Arlington might not be quite as photogenic as the city across the Potomac, but two of the area’s best art photographers have made striking vistas of the county’s suburban landscape. Frank Hallam Day and Anne Rowland will discuss their Arlington-commissioned projects Tuesday at 6 p.m. in the lobby of Courthouse Plaza, where some of the photos will be displayed.

Both artists’ photos have been visible for a while, if not in the most accessible places. Five of Day’s ghostly nighttime views of Rosslyn are permanently installed in Courthouse Plaza’s first-floor conference rooms, and Rowland’s 15-photo tour of Arlington’s Potomac shoreline is partway through a year-long trip on one of the rolling galleries dubbed “Art on the ART Bus.” (The Arlington Transit vehicle will stop in front of the building for a peek Tuesday at 6:39 and 7:49 p.m.)

It’s fitting that Rowland’s pictures have been in motion since July, because they began on a boat. The photographer took to the Potomac in the spring, shooting the waterfront with an iPhone and a point-and-shoot camera attached to a 20-foot bamboo pole. (This means the pictures hail from the District, because the river itself is not in Virginia.) The finished panoramas were “constructed” — that’s Rowland’s term — from multiple frames with photo-editing software.

Rowland is not a documentary photographer, and she acknowledges the influence of Romantic-period painting on her style. Her Potomac pictures don’t entirely exclude the modern: Airplanes fly overhead, and graffiti garnishes a bridge. But anyone who encounters the photos on the ART bus will find a pastoral vision quite unlike what they can see out the window.

Day makes pictures that imbue the everyday with vivid strangeness. This is true of both his Rosslyn photos and his current Addison/Ripley Fine Art show, “Please Pay Here.” His recent work promises a more casual approach. Day no longer uses “big serious gear,” he writes, and most of these prints are smaller than his usual ones. But they’re still eerie, with a film-noir vibe that comes from shooting after dark and through streaky glass, scratched plastic or various sorts of water vapor.
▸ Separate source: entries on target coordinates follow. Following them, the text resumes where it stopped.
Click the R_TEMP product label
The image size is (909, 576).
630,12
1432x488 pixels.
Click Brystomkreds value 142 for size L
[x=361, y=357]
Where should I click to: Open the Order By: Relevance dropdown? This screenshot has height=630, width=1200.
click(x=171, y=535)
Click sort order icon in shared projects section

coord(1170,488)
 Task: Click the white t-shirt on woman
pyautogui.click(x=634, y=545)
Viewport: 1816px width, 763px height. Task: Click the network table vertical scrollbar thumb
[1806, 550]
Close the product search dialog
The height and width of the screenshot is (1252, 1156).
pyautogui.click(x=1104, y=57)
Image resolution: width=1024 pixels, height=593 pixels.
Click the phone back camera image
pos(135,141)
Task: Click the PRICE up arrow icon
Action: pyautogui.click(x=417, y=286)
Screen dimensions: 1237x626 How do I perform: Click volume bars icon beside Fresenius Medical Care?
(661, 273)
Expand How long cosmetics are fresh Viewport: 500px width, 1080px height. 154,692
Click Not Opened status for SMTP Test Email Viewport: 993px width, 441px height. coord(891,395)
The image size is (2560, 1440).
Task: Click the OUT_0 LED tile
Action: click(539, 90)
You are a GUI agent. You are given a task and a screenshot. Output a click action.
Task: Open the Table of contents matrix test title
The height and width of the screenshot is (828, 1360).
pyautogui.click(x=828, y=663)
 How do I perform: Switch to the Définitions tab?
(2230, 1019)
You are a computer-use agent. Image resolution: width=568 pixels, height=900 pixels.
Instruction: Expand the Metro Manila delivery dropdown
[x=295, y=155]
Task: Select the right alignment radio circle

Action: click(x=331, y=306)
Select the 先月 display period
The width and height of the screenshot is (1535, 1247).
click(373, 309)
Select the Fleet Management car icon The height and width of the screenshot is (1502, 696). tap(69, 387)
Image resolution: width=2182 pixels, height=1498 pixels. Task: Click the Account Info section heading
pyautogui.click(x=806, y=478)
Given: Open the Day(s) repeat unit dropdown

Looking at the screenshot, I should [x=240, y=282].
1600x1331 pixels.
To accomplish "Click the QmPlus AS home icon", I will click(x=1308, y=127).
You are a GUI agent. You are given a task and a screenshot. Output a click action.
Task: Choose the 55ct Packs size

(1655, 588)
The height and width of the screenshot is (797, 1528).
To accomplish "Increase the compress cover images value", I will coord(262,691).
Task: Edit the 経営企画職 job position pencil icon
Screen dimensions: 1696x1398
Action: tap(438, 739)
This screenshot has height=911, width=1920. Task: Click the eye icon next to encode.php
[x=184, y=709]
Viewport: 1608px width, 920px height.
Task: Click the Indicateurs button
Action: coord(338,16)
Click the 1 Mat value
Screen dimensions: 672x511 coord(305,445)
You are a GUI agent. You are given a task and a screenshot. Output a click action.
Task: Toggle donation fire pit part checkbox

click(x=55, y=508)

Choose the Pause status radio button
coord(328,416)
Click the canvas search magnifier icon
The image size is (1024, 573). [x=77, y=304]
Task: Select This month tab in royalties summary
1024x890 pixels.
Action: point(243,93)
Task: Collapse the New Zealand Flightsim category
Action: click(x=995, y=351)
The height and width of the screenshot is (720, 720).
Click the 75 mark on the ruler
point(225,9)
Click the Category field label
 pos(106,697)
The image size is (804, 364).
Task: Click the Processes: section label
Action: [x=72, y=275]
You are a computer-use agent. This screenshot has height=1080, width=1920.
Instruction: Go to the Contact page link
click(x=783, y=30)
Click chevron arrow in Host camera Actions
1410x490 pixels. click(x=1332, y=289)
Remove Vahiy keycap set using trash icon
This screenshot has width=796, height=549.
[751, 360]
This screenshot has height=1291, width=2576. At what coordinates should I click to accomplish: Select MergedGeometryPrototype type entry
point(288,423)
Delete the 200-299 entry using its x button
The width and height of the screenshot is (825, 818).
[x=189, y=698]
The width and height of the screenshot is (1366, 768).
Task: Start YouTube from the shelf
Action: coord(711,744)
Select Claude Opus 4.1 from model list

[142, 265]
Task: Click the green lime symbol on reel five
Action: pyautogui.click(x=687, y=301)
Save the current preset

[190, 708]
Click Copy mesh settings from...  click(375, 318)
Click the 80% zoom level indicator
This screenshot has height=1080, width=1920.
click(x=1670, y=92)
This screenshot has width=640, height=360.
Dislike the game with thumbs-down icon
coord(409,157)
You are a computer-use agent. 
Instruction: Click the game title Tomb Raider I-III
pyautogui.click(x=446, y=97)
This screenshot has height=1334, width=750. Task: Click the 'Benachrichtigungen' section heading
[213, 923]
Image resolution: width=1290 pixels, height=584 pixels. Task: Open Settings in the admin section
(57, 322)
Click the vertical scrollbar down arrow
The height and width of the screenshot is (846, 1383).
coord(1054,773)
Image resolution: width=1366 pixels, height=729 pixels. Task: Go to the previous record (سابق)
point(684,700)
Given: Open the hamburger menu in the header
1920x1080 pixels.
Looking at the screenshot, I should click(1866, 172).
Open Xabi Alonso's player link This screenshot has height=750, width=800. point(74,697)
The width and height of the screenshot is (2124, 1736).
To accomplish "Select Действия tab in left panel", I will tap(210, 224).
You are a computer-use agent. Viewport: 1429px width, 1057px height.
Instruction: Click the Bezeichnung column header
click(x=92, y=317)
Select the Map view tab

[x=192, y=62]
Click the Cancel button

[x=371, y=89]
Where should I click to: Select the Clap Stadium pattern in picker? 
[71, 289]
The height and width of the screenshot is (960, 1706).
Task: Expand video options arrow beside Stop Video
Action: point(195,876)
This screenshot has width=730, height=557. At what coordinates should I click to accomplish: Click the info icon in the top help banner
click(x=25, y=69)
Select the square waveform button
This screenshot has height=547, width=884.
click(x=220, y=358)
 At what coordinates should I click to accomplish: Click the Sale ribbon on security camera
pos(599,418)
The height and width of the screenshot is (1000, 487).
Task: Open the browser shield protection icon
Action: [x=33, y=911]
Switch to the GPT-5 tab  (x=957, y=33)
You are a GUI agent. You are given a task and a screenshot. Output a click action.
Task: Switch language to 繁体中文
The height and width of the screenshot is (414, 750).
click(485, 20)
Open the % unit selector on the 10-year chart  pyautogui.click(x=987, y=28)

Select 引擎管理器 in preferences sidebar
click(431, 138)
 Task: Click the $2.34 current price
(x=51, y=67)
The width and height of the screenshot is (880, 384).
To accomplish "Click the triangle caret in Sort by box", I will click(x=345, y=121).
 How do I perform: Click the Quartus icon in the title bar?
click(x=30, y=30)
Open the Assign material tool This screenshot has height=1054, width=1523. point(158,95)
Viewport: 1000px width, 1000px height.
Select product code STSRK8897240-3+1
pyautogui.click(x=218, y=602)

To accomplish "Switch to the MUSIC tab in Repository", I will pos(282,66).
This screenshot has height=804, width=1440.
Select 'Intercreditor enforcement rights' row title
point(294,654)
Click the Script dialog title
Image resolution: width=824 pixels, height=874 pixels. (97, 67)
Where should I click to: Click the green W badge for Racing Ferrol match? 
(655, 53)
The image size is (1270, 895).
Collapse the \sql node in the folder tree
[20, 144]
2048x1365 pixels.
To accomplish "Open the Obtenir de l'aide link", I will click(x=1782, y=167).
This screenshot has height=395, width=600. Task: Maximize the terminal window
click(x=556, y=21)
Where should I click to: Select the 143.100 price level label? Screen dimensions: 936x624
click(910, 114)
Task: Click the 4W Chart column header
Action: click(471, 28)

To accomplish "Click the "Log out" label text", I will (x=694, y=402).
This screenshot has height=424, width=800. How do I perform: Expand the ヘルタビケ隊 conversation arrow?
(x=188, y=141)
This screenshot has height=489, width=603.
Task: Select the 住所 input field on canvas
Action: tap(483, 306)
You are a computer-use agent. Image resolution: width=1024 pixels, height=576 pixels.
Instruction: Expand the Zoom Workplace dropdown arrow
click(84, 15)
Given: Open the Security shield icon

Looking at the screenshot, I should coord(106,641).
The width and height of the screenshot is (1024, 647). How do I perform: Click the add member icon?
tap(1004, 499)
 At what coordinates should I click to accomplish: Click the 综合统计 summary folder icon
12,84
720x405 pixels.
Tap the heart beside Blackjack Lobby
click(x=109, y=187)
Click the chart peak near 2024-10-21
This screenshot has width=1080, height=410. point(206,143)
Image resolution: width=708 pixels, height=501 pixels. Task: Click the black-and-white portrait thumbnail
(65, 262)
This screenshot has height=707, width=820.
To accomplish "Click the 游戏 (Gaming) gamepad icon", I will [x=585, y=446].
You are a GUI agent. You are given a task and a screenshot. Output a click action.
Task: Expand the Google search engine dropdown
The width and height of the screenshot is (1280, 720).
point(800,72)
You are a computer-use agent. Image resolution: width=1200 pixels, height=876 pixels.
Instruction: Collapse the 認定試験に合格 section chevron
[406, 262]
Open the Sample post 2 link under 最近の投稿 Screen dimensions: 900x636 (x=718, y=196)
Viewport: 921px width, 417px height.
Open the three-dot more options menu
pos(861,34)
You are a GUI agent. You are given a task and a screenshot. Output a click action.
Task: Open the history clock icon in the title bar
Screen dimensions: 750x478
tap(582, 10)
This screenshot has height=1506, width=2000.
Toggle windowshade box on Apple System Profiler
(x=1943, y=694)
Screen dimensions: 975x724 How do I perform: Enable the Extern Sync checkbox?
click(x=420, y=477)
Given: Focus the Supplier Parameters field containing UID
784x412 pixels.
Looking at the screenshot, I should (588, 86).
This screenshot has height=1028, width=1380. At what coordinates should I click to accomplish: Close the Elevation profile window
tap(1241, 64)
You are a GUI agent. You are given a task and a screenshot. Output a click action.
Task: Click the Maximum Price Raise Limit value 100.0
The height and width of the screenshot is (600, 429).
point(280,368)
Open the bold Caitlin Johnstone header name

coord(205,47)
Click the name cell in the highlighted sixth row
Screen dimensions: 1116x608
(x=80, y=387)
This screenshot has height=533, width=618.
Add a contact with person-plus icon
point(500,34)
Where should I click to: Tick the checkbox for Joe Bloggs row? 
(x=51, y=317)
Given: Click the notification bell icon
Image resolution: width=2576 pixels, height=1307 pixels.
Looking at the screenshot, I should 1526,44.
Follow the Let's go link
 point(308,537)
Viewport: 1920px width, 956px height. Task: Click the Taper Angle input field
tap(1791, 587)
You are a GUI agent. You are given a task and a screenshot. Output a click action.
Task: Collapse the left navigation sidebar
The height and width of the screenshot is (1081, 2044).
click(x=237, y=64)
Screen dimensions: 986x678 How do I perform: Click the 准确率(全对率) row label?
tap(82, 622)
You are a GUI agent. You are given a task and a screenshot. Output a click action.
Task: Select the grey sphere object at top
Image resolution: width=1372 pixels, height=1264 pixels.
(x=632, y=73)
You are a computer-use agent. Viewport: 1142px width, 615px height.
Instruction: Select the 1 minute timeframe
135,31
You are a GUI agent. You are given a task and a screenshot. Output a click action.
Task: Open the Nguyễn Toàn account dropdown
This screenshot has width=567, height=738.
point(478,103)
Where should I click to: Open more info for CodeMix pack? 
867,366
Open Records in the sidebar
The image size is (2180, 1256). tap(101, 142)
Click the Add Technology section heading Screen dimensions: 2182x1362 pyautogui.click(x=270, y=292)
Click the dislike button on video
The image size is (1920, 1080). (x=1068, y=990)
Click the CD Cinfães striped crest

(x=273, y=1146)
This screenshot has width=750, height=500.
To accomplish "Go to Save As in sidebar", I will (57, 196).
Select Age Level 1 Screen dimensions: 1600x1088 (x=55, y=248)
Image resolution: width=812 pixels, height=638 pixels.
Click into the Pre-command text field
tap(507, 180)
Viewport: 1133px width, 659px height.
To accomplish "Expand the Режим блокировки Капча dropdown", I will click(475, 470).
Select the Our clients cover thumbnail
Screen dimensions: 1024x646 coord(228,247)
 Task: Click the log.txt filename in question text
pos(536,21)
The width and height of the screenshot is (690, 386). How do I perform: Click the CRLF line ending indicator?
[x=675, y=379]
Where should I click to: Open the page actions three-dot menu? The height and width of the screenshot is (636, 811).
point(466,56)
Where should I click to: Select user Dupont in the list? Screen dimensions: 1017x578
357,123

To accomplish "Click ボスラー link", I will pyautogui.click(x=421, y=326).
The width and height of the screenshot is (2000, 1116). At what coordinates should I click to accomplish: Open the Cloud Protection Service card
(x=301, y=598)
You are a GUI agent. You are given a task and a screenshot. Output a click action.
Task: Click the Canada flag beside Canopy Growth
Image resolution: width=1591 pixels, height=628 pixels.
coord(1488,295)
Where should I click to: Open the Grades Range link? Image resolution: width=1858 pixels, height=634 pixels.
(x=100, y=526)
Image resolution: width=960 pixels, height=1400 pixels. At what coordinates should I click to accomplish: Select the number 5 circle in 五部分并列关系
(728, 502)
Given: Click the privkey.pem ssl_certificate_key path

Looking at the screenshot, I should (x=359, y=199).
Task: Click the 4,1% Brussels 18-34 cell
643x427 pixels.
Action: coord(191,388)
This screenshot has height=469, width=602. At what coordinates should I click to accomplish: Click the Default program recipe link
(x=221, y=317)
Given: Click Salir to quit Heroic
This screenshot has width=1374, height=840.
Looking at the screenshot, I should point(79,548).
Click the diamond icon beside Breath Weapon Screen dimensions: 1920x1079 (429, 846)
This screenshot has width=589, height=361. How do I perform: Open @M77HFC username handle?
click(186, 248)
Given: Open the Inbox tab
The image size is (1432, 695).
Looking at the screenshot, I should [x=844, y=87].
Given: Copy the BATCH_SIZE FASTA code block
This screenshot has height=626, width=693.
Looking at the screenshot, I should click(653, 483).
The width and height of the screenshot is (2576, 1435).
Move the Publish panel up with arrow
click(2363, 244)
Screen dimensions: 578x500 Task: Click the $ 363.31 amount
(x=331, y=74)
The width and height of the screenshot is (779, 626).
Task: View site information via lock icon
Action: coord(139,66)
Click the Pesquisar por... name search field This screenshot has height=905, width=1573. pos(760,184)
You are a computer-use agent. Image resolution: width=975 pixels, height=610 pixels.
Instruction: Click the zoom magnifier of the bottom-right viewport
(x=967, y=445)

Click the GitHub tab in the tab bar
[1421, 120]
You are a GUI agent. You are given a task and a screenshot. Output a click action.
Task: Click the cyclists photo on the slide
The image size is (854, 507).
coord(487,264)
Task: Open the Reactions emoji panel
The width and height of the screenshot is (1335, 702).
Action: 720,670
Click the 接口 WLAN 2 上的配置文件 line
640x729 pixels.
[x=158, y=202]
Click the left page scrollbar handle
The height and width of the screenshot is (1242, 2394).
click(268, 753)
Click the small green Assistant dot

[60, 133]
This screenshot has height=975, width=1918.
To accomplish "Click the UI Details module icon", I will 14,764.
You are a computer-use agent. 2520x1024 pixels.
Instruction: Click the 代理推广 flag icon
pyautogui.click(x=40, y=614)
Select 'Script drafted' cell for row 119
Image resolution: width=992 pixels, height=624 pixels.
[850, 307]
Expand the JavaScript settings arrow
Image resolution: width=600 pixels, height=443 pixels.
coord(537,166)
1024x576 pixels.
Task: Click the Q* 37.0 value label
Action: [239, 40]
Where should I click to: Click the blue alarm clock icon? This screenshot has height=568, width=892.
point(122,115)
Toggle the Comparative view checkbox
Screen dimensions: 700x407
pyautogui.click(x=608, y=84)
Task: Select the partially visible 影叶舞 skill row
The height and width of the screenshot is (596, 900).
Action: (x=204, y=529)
A world traveler, Day often focuses on humid, neon-smeared Asian scenes. This selection includes glances at Bali, Bangkok and Singapore, but also Berlin, Sudan and New York. Multiple layers and surfaces are typical of the pictures, which gaze through as well as at. Some benefit from exotic locations, but Day can find the uncanny in things as commonplace as an elevator button, glowing red as though beckoning to another dimension.